_WORK INSTRUCTION_
After finding the line containing "Click Yeniden boyutlandır" below, please output that line and each following one through the line containing "Click Configuration search breadcrumb", exactly as written.
SUPPLIED DATA START
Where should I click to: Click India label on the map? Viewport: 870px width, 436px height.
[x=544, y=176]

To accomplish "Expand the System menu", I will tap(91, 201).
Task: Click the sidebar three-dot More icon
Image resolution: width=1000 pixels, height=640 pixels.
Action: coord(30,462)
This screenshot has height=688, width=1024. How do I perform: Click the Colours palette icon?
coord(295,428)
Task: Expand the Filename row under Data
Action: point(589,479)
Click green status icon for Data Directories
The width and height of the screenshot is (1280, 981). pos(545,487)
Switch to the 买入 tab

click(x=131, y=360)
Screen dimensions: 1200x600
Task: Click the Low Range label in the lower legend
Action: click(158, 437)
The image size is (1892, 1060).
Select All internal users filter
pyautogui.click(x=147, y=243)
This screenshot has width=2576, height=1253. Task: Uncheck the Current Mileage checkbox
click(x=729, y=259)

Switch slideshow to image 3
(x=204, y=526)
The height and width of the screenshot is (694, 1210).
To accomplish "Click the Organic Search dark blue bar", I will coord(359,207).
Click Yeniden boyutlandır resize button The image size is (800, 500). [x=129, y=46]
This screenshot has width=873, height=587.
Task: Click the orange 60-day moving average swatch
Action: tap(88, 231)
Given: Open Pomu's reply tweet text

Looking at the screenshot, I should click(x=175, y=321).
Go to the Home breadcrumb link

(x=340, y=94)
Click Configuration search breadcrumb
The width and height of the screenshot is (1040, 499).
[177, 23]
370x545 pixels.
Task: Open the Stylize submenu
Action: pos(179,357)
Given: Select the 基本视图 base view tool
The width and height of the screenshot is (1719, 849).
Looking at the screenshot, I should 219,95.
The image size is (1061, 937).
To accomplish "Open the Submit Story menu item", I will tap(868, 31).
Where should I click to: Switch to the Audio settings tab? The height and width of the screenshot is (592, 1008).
SUPPLIED DATA END
_RESULT FOR THIS EXERCISE_
Click Yeniden boyutlandır resize button The image size is (800, 500). [x=129, y=46]
This screenshot has width=873, height=587.
Task: Click the orange 60-day moving average swatch
Action: tap(88, 231)
Given: Open Pomu's reply tweet text

Looking at the screenshot, I should click(x=175, y=321).
Go to the Home breadcrumb link

(x=340, y=94)
Click Configuration search breadcrumb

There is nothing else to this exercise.